**Dataset excerpts**
+ + +

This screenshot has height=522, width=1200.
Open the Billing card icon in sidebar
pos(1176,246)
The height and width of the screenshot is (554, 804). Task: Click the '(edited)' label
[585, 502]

+ + +

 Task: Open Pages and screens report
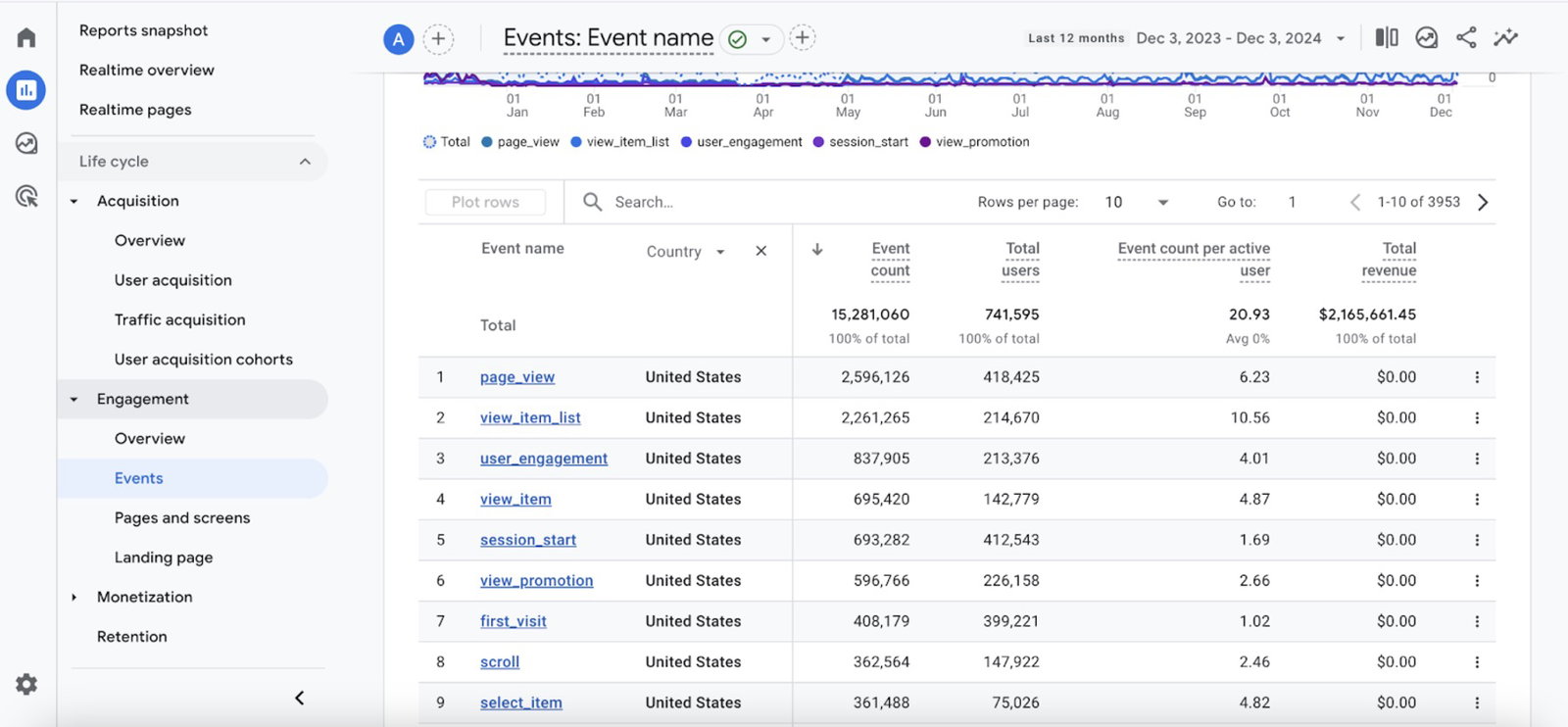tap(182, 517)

+ + +

**Objective**
Pick out every line of the data above that contains the string "screenshot". Matching is case-sensitive.

**Full response**
This screenshot has height=522, width=1200.
The height and width of the screenshot is (554, 804). Task: Click the '(edited)' label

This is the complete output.